I explained to him that the thought scares me that I may not be able to have a child of my own.  It scares me to the point that if I let myself think about it, I start crying.  I am in no way in a rush to have a child, but the thought that it could never happen terrifies me.  So the decision of whether or not to do IVF if it’s necessary is not even a choice for me.  I don’t care if it’s 50%, or 25%, or 10%.  I have to give it a shot.  If in the end it’s just not succesful, I’ll have to figure out what to do next .  However, that’s one point that I won’t let my mind go to.  So I can completely understand why Mike feels the way he does.

We ended up agreeing that we will give IVF a shot if it comes to that.  We don’t know how many times, we’ll have to decide as we go.  But we made the decision together, and a lot of my stress has been relieved.  I’ve heard of marriages ending over the stress of this kind of thing, and I do not want this to come between us.  Having a baby together is supposed to be one of the most wonderful things that can happen between us, and when it eventually happens, I don’t want it tainted with arguments over getting there.


6 Responses to “heart-to-heart”

  1. Beth Says:

    It’s amazing how quickly we all forget that we have another half that has to weigh in. 🙂 I did that with the SAHM thing. We had kind of discussed it way back when but not in any kind of detail. As we started talking about having kids I started getting excited about leaving this job I can’t stand. I hadn’t even asked him if he minded being “stuck” with his current company (he doesn’t).

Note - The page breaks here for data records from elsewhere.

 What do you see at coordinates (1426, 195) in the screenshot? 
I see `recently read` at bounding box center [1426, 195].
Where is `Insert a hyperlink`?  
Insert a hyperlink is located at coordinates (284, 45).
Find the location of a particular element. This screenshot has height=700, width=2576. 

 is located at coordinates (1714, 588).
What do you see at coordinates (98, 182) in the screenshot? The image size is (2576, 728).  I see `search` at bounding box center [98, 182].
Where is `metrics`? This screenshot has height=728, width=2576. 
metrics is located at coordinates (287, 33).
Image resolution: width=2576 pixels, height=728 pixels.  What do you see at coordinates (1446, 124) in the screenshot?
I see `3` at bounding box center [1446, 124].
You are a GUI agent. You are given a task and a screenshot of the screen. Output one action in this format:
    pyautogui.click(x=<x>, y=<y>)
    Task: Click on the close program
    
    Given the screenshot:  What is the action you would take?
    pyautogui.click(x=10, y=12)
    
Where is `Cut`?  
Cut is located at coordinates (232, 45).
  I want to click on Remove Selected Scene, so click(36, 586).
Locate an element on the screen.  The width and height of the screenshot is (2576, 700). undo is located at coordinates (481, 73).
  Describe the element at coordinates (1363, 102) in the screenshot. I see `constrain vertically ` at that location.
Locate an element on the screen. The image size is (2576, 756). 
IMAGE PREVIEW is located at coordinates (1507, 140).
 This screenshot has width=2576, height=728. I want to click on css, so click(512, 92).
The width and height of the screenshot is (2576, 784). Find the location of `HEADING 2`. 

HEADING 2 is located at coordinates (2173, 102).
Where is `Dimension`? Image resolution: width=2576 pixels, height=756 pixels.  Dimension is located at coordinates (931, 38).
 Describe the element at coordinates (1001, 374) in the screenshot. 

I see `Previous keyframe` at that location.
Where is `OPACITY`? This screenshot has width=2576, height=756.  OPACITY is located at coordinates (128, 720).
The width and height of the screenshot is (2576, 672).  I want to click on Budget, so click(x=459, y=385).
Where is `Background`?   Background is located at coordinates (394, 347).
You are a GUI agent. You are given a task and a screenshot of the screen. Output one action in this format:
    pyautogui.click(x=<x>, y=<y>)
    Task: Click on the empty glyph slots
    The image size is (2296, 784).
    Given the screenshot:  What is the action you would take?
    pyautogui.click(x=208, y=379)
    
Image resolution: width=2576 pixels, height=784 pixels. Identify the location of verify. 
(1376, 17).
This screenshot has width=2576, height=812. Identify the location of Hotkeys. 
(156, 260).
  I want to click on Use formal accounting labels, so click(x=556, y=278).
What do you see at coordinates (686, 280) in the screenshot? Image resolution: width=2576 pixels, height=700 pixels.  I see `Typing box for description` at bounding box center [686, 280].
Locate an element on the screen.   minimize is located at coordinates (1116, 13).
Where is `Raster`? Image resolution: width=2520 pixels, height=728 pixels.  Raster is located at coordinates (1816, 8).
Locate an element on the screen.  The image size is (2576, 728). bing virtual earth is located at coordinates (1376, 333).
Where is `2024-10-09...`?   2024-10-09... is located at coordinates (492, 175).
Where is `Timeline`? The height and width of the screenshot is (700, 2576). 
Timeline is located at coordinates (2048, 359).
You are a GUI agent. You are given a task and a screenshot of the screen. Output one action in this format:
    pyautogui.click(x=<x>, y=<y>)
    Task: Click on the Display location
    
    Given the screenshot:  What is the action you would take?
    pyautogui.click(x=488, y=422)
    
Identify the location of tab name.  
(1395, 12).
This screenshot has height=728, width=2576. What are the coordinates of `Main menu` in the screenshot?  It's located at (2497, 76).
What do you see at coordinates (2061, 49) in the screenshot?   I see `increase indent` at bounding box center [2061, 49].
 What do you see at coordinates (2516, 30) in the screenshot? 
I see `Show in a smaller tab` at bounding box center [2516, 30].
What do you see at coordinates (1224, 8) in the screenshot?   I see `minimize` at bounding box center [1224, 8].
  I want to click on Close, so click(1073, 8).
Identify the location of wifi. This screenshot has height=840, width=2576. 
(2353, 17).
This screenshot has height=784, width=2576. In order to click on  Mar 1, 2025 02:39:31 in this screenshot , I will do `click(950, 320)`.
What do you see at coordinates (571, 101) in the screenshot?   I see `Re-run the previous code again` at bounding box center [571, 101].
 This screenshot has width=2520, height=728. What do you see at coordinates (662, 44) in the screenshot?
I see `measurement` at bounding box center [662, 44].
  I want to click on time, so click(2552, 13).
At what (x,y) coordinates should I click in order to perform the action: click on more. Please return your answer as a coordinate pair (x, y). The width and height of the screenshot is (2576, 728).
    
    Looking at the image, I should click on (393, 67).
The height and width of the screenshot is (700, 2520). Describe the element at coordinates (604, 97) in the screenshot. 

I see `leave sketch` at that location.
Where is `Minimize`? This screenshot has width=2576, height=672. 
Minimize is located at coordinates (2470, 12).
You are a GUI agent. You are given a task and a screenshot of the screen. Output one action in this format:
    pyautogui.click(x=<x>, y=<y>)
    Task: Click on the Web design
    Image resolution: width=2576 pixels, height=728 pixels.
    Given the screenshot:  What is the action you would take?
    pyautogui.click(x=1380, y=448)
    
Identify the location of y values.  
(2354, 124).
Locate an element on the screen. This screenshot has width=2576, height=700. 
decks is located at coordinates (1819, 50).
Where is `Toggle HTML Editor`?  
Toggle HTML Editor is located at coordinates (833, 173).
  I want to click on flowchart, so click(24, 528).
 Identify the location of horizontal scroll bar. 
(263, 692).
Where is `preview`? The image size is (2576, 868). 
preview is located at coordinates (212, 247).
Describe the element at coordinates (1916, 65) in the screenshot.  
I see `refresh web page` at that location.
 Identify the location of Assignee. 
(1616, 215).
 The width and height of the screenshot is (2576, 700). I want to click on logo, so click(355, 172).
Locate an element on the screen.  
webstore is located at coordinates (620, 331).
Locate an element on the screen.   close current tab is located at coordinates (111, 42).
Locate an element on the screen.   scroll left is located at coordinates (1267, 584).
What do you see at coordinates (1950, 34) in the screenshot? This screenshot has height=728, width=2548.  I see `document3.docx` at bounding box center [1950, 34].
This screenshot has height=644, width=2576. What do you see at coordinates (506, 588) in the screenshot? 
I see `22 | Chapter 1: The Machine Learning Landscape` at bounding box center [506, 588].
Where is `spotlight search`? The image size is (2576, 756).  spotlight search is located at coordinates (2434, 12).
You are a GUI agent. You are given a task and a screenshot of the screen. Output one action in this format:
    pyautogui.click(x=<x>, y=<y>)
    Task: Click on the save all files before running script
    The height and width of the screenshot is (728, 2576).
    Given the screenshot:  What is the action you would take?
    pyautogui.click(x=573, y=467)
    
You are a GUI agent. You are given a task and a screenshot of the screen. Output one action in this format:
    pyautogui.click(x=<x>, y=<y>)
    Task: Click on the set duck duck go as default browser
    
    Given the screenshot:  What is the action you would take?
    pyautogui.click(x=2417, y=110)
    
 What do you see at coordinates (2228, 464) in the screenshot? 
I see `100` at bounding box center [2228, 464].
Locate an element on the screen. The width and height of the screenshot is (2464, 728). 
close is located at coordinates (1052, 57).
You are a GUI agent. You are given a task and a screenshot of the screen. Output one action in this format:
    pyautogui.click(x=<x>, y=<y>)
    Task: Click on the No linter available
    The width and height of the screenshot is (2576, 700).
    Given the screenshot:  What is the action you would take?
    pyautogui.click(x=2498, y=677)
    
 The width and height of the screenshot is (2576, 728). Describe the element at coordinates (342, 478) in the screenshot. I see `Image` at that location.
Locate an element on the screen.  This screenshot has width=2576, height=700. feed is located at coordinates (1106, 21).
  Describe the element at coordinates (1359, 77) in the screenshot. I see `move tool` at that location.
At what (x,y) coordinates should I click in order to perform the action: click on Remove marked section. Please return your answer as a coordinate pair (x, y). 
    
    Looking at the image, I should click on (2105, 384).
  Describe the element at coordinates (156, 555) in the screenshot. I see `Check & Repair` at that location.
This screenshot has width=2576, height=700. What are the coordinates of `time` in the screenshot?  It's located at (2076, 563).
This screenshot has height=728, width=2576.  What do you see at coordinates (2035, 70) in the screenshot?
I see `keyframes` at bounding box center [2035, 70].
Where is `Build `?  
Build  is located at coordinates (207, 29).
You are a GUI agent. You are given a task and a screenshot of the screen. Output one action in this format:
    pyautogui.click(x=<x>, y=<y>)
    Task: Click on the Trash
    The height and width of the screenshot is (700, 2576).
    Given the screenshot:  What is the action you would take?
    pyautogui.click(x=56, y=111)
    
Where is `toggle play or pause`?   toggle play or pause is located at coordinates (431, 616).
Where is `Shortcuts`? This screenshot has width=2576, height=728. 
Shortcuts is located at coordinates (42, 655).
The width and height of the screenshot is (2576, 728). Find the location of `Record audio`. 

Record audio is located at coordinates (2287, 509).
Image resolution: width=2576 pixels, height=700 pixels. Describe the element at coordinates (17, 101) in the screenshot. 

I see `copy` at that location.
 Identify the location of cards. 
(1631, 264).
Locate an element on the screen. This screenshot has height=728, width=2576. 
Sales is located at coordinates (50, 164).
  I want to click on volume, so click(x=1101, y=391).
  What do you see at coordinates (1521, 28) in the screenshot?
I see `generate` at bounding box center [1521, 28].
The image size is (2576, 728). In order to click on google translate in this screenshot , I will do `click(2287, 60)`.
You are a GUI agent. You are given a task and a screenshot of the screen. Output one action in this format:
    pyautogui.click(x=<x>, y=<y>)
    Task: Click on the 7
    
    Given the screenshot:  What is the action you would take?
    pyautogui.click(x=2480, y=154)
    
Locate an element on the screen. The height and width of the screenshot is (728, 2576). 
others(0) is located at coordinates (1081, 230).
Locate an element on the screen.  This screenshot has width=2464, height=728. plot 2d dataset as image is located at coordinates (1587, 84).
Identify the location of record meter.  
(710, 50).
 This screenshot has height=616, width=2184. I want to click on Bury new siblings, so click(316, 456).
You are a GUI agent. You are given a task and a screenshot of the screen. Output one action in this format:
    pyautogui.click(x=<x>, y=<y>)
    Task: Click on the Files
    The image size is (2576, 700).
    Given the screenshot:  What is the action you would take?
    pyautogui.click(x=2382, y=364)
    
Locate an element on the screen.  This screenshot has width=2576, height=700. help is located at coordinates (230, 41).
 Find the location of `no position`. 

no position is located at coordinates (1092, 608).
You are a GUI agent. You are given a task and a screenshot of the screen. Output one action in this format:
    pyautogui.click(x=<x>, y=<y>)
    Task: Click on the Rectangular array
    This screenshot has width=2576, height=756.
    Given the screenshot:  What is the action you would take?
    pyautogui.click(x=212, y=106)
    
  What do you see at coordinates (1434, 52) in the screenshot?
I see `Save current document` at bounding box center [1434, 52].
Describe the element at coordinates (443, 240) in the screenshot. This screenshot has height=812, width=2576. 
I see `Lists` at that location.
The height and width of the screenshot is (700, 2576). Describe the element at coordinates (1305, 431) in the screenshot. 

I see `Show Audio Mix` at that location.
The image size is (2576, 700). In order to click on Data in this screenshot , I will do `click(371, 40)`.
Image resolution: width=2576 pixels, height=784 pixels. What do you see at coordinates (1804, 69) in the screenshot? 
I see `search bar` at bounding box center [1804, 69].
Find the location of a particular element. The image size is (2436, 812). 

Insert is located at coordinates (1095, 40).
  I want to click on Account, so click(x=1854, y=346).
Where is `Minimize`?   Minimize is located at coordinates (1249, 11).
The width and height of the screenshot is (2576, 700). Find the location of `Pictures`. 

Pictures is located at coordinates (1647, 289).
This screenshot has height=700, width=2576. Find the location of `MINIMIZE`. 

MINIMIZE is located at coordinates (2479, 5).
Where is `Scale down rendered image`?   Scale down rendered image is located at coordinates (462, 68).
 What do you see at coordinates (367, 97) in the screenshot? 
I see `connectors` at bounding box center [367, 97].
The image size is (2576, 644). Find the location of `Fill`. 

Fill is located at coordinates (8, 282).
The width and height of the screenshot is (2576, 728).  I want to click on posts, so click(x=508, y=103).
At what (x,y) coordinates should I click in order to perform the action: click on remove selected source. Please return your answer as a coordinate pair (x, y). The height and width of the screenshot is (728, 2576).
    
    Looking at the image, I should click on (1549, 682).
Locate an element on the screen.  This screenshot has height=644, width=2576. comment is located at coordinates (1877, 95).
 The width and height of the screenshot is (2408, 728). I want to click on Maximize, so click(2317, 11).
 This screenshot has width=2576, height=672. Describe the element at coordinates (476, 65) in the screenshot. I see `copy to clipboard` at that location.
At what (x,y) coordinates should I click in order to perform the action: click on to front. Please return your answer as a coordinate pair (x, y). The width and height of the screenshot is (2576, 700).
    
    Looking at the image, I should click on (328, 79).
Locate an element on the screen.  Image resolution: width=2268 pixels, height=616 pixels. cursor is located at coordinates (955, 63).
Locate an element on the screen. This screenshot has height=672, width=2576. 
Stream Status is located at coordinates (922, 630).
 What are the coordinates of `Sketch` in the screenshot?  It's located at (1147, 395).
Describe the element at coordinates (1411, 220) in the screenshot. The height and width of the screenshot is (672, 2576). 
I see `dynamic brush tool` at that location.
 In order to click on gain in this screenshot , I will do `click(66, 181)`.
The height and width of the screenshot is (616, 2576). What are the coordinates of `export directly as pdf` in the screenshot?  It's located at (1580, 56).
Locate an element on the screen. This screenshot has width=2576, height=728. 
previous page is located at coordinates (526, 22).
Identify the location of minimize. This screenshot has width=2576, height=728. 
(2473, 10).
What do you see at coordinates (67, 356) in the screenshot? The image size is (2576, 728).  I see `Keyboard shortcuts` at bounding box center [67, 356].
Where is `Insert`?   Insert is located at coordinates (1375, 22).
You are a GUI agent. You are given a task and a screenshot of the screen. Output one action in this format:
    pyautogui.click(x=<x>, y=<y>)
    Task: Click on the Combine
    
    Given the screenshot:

    I’m glad you were able to talk to him and that it went so well.

  2. Crystal Says:

    I’m glad you guys had this discussion! It’s very important to be on the same page. It’s amazing how much talking helps just about any situation. 🙂

    What are the next steps?

  3. Holly Says:

    Crystal – I’m going to call the IVF clinic and talk about getting scheduled for the orientation. We’re hoping to get in to the orientation sometime in September (if I have to miss a day of class, so be it), and hopefully we’ll have more answers by then. If we found out something positive prior to the orientation, I’ll call and cancel. If not, then at least we have it scheduled, and if we have to do IVF, we’ll be on the list.

  4. ewokmama Says:

    Alrighty then. Good luck!!!

    Did you finish reading that book?

  5. Holly Says:

    Yeah, I finished it. I’ll probably go through and read through some of the parts one more time. The book explains really well how all our hormones interact with each other, and what the causes of PCOS are. It also explains that most women with PCOS have some form of insulin resistance, but a healthy diet generally helps. I did some research on hypoglycemia, and realized that I used to have mild episodes, but I eat so much healthier now that the symptoms have disappeared. I have thought about getting tested for it, but I’ll wait until I start seeing my doctor again to ask about it.

  6. Crystal Says:

    I also have hypoglycemia but haven’t had problems since I changed my diet. Basically I focus more on eating protein and that has helped a lot.